Article ID: | iaor20051101 |
Country: | Germany |
Volume: | 98 |
Issue: | 1/3 |
Start Page Number: | 23 |
End Page Number: | 47 |
Publication Date: | Jan 2003 |
Journal: | Mathematical Programming |
Authors: | Fischetti M., Lodi A. |
Keywords: | heuristics, programming: branch and bound |
The availability of effective exact or heuristic solution methods for general Mixed-Integer Programs (MIPs) is of paramount importance for practical applications. In the present paper we investigate the use of a generic MIP solver as a black-box “tactical” tool to explore effectively suitable solution subspaces defined and controlled at a “strategic” level by a simple external branching framework.

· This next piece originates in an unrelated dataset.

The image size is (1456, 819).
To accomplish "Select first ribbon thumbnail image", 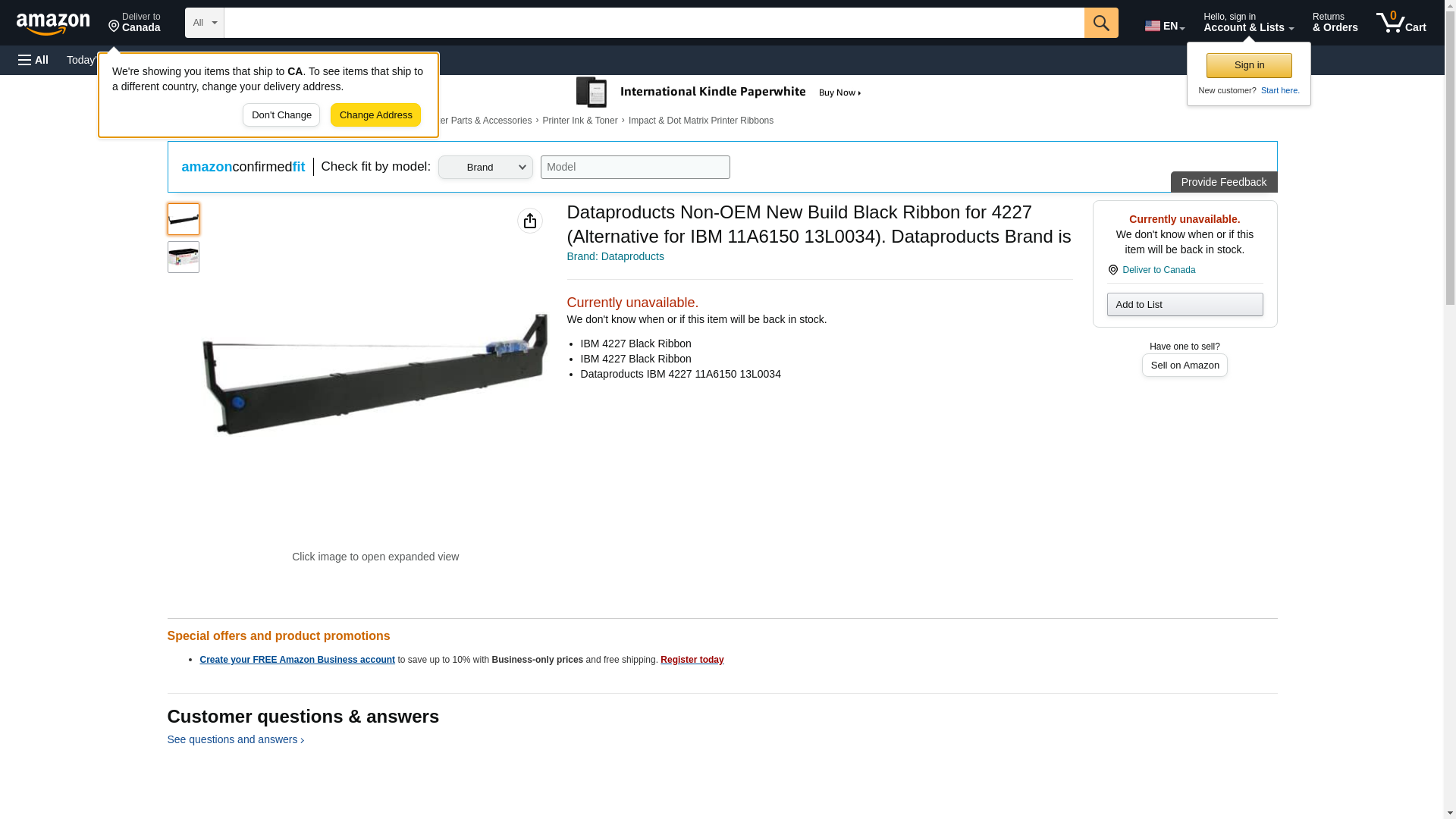I will point(184,219).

The procedure is in the spirit of well-known local search metaheuristics, but the neighborhoods are obtained through the introduction in the MIP model of completely general linear inequalities called local branching cuts. The new solution strategy is exact in nature, though it is designed to improve the heuristic behavior of the MIP solver at hand. It alternates high-level strategic branchings to define the solution neighborhoods, and low-level tactical branchings to explore them. The result is a completely general scheme aimed at favoring early updatings of the incumbent solution, hence producing high-quality solutions at early stages of the computation. The method is analyzed computationally on a large class of very difficult MIP problems by using the state-of-the-art commercial software ILOG-Cplex 7.0 as the black-box tactical MIP solver. For these instances, most of which cannot be solved to proven optimality in a reasonable time, the new method exhibits consistently an improved heuristic performance: in 23 out of 29 cases, the MIP solver produced significantly better incumbent solutions when driven by the local branching paradigm.